Yanukovich was ousted in 2014, sending him fleeing into exile in Russia. The new government charged him with treason and accused him of corruption as well. Russia staged military incursions into eastern Ukraine and seized the Crimean peninsula by force, and in response Russia was hit with international sanctions. I won’t even try to summarize the details here, but with respect to Manafort, the relevant point is that with his client out of power, he was suddenly without his main source of income.

Complicating matters further, in late 2014 Manafort’s family discovered that he had been carrying on an affair, and in 2015 he apparently suffered a kind of emotional crisis, reportedly telling his daughter that he was contemplating suicide, and eventually he checked into an inpatient facility for treatment.

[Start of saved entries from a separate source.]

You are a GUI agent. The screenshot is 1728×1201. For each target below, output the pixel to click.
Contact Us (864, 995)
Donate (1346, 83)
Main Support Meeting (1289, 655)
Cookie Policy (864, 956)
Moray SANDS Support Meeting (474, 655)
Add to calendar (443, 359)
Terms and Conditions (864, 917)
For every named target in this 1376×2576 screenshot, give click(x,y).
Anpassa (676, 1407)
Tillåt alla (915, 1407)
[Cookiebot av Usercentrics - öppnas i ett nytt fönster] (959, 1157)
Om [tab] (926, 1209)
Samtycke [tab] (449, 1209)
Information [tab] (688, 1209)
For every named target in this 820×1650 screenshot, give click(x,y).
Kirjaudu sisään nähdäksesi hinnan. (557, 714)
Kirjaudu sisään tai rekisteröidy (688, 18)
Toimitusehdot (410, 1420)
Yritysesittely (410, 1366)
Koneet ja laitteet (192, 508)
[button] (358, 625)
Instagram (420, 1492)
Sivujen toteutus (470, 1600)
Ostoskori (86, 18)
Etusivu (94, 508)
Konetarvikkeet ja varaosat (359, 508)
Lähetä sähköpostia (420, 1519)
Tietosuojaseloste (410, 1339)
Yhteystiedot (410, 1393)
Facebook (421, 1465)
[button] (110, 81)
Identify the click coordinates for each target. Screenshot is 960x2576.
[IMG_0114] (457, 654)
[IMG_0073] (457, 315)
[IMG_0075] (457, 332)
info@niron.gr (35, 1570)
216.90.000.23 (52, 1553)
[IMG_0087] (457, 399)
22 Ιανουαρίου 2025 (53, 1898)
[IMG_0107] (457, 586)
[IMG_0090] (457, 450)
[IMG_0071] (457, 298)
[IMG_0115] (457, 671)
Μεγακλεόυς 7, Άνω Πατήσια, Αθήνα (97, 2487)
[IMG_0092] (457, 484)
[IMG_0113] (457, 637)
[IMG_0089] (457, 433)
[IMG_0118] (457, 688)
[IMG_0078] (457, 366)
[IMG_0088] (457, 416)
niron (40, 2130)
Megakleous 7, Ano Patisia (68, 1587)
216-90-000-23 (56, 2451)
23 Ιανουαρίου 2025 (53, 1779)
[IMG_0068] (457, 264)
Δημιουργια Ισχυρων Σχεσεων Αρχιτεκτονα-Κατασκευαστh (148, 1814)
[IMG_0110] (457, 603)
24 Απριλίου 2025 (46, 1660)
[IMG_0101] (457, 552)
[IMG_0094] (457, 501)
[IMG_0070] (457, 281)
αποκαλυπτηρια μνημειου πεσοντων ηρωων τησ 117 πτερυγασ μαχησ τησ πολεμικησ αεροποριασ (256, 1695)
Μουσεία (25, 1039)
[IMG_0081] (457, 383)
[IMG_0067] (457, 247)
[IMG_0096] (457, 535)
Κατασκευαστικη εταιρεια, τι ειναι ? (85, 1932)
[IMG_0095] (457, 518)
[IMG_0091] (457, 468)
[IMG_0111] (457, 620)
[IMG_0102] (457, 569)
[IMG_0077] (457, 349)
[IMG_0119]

Only a few weeks later, Manafort sought a job in the Trump campaign. In late March of 2016 he was hired, and two months later he was named campaign manager, though according to the campaign he was an unpaid volunteer.

As the TPM article points out, it made sense for Manafort to try to reestablish himself in American politics, but it’s also true that he had long ties to pro-Russian interests, that Russia was very interested in having sanctions lifted, and that Manafort was facing personal and financial problems at the time he took the unpaid job.

The aforementioned Bloomberg article quotes former federal prosecutor Peter Zeidenberg as saying, “Manafort looks like he’s in dire straits. Then he drops everything to work for free for Trump. It’s very strange.” This is only suggestive, but it might explain why Mueller is concentrating on Manafort and his associates.